Join the presentation with zero preconceived notions. I have already judged the written and know who’s the best in my written. But, to my surprise and in my experience (over 30 years), I’ve seen some of the worst presentations with the best-written entries, and some of the best presentations with the worst-written entries. So both of them are different. If you’re judging physically or online, make sure you know about the companies but don’t have a preconceived notion. This is a new day, a new presentation, and you have to judge them according to what you will see now.
Also, listen to the presentation. What am I listening to? If somebody says I have done a great job, it needs to be backed by facts: there should be facts and pictures, videos, and passion. I’m looking for passion, presentation style, and who’s presenting. Look at the material, make sure that you know the company has achieved what they are talking about. And since you’ve already done the written, you will know if there is a match or a mismatch.
3. How to know what to ask in the Q&A session (after the presentation)?
You can only ask a question if you are attentive if you’re listening. So, if you’re sitting there and just watching, and you’re not taking your notes, you will not be able to ask a question. Also, if someone says We did an amazing job, I go back and ask – how? So, a question needs to be something that is now clear, that will make them think and give you more facts. An intelligent question can totally change your mind. If you’re unclear about something, you ask a question, and you get the clarity, and you say – okay, now I can score properly because now I have all the information I need.

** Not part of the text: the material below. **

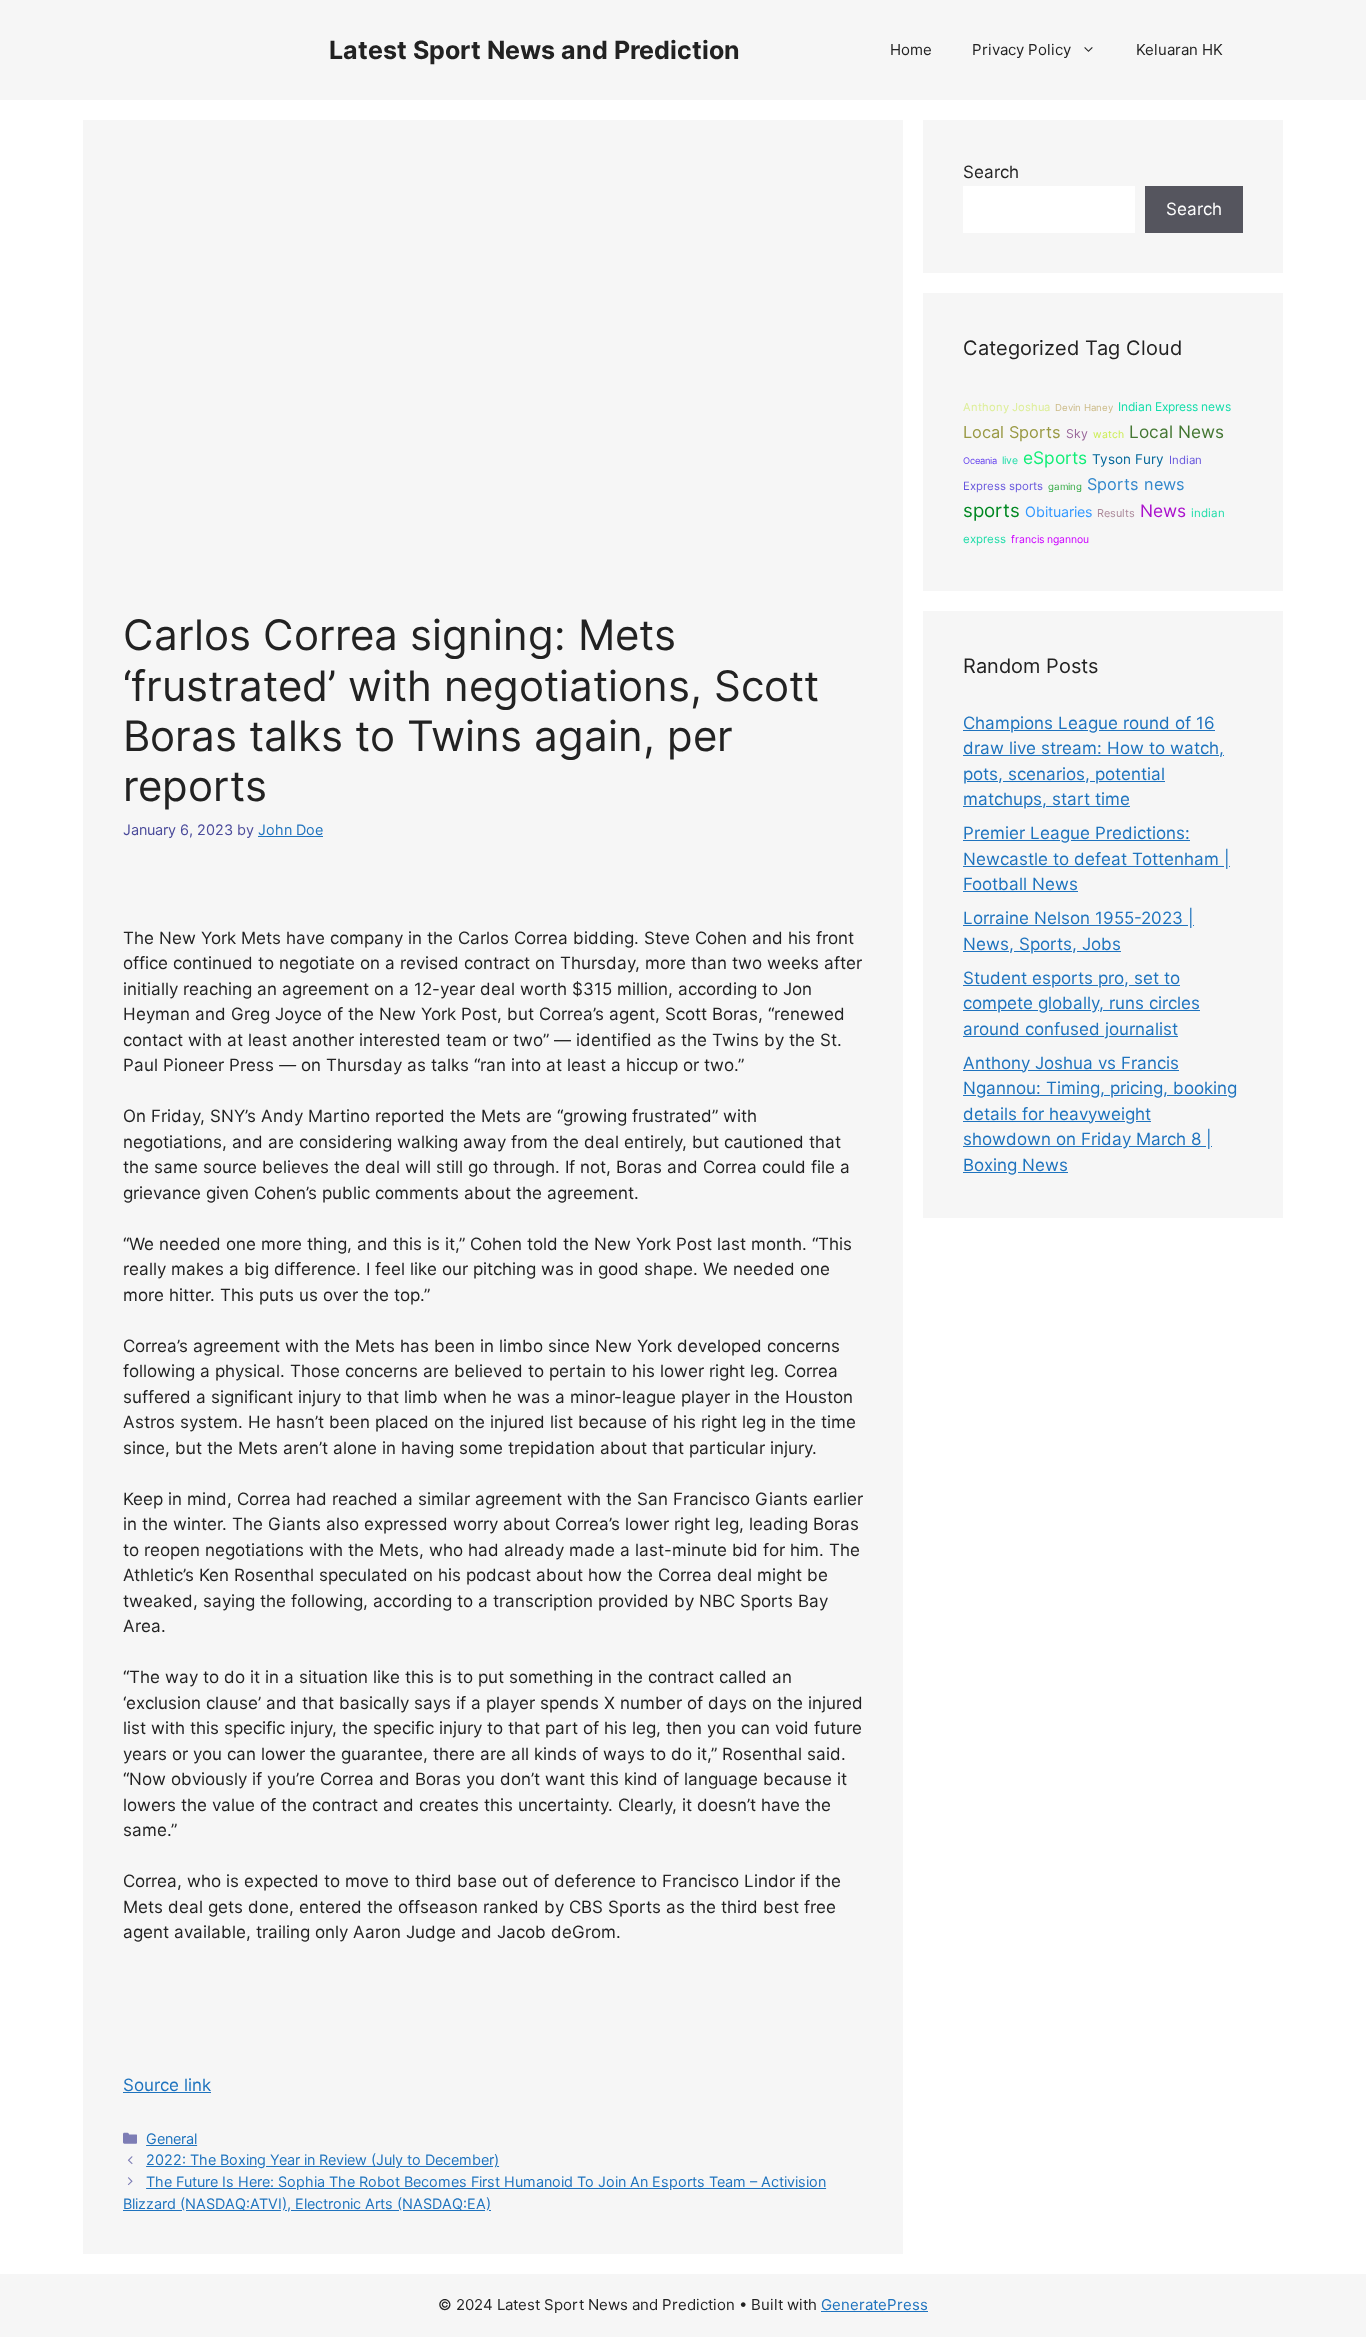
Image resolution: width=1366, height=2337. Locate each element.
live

Ask for things that are missing. So, your question needs to be something that is missing or something that can add value to the presentation that’s already been done. Don’t ask a question for the sake of it; judges know it, we all know it, and the people presenting will also know you are asking a question for the sake of asking.
4. How to summarise the initiative in the Feedback Report?
What is the importance of this summary? Let’s be clear: the summary is not going to win or lose the award; the award is won or lost on the score, not on the summary. But we, as judges, should add value in the report because it goes directly to the company. I try to put my comments of what was good and what was bad.
So, if the numbers are missing, if the facts are missing, I just write: the facts are missing, I have nothing additional to score or I wish they would have given me an analysis to see how the numbers improved; I could not see that. The improvement may be one per cent, which is nothing, and there comes another company with improvement of twenty percent. Or, if there was something good, I write that the facts are there, they did I did a great job. My suggestion is to write it with bullet points instead of writing it as a paragraph. Whatever you write in there, think from the perspective of the company or the organisation that can learn something from it and improve or keep doing the same.